En su sueño, había visto en las islas unas cañas o hierbas de unos quince metros de altura, cuyos tallos de color pardo eran más gruesos de lo que podían abarcar sus brazos, y un mundo de hojas verdes que se extendía hacia el Sol desde las mil ramas ascendentes. Sobre aquellos tallos podía un hombre desplazarse por encima del mar. Pero en su país no crecían ni habían crecido nunca plantas como aquéllas, aunque en Heights Hall había un cuchillo cuyo mango era de un material marrón y opaco del que se decía que procedía de una planta que crecía en algún otro país y que se llamaba madera. Pero él no podía cabalgar por el mar rugiente montado en el mango de un cuchillo.

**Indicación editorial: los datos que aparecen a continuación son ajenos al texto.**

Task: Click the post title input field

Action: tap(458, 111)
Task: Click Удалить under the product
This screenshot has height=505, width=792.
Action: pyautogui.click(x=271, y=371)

Tal vez los pellejos de animales, engrasados, pudiesen flotar; pero los curtidores llevaban varias semanas sin trabajar, y no había pellejos en venta. Decidió dejar de buscar la ayuda de otros. Aquella mañana blanca y ventosa, llevó a la playa su carretilla y su capacho más grande, y los dejó en la quieta superficie del agua de una laguna. Vio que flotaban, pero, cuando apoyó en ellos una mano, se inclinaron, se llenaron de agua y se hundieron. Pensó que aquellos objetos eran demasiado ligeros.

Volvió al acantilado y a su casa. Cargó la carretilla de inútiles y bien hechos ladrillos, y los llevó a la playa. Como habían nacido tan pocos niños en los últimos años, no se vio rodeado de ninguna curiosidad infantil que le preguntase qué estaba haciendo, aunque uno o dos iracundos, aturdidos aún por la orgía destructiva de la noche anterior, le miraron de soslayo desde un obscuro portal, a través del aire luminoso. 

Pasó todo el día bajando a la playa ladrillos y los elementos necesarios para el mortero, y a la mañana siguiente, aunque no había vuelto a tener aquel sueño, empezó a colocar sus ladrillos en la playa de marzo, barrida por las ráfagas de viento, con lluvia y arena disponibles en grandes cantidades para endurecer el cemento. 

Construyó una pequeña cúpula de ladrillo, ovalada, con los extremos puntiagudos, parecida a un pez, hecha de una sola hilada de ladrillos hábilmente dispuestos en espiral. Si una taza o una carretilla llenas de aire podían flotar, ¿por qué no podía flotar una cúpula de ladrillo? Y, además, sería resistente. Pero, cuando hubo fraguado el mortero, y cuando Lif, forzando su ancha espalda, volcó la cúpula y la empujó hasta la espuma blanca de los rompientes, se hundió más y más en la arena mojada, como una almeja o un mosquito de agua. Las olas la llenaron, y volvieron a llenarla cuando él la vació inclinándola, y por fin la atrapó una oleada verde en su poderosa resaca blanca, la volcó, la desintegró en sus ladrillos elementales y hundió éstos en la agitada arena.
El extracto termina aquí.